(Pixel coordinate grounding data)
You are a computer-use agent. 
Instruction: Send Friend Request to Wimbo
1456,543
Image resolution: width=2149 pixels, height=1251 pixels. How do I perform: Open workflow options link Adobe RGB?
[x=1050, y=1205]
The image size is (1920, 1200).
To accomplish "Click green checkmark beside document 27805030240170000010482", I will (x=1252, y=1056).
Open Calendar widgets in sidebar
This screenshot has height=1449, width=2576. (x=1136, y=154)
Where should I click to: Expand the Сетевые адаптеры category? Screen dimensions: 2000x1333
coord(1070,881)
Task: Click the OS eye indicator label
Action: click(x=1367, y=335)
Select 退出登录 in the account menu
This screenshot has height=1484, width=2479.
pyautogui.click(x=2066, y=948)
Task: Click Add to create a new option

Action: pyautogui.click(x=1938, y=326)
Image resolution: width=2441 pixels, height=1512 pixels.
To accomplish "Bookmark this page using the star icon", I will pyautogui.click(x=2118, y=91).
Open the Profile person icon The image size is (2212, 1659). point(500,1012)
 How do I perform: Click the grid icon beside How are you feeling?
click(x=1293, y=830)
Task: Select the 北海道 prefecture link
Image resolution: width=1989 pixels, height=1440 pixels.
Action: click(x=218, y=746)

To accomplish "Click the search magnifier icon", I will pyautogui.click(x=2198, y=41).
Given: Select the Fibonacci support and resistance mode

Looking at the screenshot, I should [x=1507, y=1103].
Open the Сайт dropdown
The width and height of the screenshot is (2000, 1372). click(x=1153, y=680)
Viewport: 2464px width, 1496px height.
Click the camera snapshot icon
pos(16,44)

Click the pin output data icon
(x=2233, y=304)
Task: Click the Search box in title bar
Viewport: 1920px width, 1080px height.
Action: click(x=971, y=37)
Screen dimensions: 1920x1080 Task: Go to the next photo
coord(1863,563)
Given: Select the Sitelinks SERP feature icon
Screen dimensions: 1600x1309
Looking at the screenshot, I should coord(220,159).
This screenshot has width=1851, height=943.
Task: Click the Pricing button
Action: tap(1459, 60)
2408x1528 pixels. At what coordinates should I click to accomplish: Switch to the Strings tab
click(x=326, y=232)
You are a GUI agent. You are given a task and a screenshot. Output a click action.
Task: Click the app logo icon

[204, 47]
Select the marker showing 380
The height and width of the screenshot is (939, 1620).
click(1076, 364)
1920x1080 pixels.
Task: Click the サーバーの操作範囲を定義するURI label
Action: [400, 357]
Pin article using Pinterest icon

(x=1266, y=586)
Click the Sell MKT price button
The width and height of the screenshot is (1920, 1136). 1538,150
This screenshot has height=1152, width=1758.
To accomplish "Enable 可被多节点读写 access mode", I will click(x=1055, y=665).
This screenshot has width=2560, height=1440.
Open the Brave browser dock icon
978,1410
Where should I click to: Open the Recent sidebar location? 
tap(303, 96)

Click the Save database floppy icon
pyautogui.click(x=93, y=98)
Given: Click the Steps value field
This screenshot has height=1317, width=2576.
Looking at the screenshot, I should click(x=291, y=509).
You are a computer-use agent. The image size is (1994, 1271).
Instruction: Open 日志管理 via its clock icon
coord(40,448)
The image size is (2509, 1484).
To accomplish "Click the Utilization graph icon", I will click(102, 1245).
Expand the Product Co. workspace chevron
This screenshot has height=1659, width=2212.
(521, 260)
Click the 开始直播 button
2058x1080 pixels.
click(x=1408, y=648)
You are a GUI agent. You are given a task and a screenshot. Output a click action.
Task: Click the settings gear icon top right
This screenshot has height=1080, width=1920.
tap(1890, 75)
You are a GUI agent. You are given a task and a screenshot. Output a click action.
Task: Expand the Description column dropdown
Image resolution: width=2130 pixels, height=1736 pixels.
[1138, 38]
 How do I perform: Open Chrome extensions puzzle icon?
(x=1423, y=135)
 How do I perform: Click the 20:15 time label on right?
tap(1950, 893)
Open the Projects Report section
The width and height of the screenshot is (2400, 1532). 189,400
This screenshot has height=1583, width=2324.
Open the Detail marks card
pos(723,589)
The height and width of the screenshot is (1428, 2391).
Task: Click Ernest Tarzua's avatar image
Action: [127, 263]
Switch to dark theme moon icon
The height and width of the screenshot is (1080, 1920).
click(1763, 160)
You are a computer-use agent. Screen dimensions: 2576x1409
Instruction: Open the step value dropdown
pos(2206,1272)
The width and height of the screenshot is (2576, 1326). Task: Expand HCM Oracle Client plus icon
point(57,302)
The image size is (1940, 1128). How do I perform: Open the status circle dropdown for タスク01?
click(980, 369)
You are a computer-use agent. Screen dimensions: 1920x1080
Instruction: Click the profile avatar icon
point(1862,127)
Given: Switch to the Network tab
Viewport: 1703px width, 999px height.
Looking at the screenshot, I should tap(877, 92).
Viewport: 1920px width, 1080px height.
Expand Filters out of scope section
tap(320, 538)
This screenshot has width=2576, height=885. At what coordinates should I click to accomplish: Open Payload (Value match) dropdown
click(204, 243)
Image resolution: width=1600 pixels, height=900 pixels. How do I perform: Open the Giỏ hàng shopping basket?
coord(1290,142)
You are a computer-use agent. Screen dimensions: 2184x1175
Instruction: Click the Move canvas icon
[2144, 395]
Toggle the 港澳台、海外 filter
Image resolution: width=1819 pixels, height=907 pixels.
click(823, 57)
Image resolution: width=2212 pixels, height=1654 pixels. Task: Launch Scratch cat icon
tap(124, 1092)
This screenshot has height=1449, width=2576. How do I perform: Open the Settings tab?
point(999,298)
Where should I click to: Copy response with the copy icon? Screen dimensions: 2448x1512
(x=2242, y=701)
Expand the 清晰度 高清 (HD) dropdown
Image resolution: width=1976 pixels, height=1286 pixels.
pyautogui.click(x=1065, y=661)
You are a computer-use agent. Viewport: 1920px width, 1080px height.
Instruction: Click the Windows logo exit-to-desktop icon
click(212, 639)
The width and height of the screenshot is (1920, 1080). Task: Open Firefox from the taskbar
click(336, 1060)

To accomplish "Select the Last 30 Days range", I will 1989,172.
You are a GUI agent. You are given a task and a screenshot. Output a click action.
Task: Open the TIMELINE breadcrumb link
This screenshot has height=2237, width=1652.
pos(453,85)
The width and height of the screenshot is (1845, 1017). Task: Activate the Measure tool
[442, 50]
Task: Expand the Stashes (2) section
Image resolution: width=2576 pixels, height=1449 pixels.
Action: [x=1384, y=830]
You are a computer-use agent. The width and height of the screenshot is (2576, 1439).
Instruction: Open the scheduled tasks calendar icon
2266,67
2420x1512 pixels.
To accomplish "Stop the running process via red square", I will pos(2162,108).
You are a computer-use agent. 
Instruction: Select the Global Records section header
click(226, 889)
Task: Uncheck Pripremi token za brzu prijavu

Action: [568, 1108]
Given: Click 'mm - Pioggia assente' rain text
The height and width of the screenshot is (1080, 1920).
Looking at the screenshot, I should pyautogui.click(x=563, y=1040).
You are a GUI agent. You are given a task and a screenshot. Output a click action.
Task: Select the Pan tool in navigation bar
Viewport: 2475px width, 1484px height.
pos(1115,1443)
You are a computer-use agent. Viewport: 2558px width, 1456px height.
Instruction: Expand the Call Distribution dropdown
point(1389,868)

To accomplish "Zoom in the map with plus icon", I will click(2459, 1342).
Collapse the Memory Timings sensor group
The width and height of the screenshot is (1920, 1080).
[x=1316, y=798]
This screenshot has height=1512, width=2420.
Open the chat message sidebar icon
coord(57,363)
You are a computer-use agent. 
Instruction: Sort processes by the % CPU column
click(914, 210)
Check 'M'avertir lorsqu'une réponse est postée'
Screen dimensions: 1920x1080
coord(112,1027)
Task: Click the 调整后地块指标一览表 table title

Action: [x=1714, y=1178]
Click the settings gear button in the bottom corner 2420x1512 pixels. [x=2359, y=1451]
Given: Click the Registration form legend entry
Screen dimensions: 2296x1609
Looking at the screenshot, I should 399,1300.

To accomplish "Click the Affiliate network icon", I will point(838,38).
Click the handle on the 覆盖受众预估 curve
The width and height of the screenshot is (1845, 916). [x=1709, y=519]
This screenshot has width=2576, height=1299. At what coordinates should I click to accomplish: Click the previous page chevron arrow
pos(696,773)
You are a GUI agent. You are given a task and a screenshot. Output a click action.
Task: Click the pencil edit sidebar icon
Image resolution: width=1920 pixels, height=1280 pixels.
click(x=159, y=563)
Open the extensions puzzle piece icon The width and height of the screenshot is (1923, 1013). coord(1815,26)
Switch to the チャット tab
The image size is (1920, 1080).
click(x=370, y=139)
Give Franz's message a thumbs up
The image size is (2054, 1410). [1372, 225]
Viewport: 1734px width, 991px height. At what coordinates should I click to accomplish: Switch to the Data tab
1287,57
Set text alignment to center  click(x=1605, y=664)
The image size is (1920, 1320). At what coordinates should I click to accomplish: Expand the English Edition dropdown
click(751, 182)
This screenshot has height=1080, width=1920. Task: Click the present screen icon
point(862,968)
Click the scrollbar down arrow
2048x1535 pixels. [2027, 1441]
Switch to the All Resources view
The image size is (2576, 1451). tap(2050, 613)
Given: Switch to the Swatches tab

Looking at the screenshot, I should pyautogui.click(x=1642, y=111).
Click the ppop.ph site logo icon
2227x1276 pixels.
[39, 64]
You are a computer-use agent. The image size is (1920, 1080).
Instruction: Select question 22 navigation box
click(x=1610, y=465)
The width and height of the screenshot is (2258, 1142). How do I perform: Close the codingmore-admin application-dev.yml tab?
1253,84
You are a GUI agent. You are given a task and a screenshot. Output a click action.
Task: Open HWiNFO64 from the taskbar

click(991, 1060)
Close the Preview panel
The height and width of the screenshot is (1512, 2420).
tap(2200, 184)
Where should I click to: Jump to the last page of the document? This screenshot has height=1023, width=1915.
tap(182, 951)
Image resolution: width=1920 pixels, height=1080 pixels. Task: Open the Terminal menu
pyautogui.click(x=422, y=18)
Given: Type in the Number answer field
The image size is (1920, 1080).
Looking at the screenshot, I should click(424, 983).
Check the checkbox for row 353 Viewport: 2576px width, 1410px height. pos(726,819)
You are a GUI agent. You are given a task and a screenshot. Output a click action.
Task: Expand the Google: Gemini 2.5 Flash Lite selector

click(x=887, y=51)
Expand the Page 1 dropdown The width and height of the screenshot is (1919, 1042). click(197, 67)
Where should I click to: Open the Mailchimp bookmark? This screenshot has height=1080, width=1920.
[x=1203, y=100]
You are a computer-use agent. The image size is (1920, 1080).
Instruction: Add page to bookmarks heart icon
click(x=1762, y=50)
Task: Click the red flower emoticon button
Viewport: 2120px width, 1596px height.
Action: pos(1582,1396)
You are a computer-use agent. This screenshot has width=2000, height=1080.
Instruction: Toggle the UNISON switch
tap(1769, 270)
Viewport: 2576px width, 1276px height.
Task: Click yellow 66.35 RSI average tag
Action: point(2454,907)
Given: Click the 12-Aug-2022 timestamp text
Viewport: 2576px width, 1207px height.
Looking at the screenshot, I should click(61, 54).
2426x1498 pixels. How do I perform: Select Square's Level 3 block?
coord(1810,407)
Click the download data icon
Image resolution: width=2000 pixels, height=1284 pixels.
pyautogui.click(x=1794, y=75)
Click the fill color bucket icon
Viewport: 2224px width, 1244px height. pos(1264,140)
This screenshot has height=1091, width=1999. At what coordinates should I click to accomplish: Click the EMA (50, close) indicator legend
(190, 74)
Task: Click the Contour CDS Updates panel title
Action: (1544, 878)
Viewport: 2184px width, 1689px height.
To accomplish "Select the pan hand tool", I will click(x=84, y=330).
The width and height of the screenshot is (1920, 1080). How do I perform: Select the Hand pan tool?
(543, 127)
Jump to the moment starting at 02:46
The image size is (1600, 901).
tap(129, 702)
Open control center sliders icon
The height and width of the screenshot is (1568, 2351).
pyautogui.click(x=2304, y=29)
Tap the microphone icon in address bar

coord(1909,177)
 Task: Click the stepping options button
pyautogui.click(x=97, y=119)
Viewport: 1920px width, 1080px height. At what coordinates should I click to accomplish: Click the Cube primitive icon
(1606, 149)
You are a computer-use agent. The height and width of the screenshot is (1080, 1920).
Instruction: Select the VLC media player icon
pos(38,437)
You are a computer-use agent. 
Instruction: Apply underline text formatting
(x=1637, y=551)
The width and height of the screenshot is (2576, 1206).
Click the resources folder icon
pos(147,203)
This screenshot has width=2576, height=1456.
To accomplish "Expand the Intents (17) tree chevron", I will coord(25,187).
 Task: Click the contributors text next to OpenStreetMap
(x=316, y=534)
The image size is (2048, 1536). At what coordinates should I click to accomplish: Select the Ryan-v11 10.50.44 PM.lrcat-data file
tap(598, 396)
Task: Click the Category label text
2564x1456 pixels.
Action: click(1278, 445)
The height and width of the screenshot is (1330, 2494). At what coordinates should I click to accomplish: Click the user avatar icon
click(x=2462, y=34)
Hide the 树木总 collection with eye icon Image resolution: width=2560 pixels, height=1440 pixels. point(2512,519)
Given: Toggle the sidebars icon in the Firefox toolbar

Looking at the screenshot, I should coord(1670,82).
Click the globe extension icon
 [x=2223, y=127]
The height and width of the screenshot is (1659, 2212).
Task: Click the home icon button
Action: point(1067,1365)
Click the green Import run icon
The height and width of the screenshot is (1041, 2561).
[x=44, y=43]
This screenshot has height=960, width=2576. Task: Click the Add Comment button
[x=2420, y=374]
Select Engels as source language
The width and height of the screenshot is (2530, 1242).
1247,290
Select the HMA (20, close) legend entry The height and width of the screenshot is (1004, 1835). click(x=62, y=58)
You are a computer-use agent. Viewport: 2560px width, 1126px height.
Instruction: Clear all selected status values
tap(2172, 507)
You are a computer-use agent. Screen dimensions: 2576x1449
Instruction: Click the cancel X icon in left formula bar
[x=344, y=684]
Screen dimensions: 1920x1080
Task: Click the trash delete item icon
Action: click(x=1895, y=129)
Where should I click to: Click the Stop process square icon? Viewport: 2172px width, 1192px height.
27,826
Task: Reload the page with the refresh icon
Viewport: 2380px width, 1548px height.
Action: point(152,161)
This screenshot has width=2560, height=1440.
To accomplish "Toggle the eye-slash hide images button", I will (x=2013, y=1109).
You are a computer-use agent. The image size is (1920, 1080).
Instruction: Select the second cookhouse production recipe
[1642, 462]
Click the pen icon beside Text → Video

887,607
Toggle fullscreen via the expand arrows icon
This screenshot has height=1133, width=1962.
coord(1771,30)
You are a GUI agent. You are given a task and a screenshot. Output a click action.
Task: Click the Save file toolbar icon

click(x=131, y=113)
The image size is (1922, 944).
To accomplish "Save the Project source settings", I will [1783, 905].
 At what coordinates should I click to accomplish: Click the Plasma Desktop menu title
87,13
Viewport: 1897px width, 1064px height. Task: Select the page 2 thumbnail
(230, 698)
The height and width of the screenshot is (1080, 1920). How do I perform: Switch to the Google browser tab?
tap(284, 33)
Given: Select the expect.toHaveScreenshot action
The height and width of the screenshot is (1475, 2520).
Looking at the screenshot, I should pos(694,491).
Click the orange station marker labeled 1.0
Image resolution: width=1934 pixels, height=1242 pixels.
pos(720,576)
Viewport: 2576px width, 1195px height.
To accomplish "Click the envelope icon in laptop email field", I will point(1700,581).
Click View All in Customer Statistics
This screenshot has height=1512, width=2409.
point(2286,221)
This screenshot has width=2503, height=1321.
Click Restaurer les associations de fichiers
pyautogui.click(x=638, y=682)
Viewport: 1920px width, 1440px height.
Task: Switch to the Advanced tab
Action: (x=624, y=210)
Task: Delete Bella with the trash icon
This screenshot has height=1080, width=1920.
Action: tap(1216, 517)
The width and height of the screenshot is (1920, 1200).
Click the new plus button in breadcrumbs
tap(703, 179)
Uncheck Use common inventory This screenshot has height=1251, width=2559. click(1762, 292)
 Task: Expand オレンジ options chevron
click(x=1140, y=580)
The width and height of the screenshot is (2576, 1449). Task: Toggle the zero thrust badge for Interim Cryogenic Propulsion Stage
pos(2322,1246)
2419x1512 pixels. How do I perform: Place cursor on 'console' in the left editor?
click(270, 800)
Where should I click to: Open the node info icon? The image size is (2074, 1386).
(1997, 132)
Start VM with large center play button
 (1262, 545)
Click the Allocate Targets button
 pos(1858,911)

### WORK INSTRUCTIONS
In the data above, tally the lines that contain the string "field" and give that figure alone.

### TASK OUTPUT
3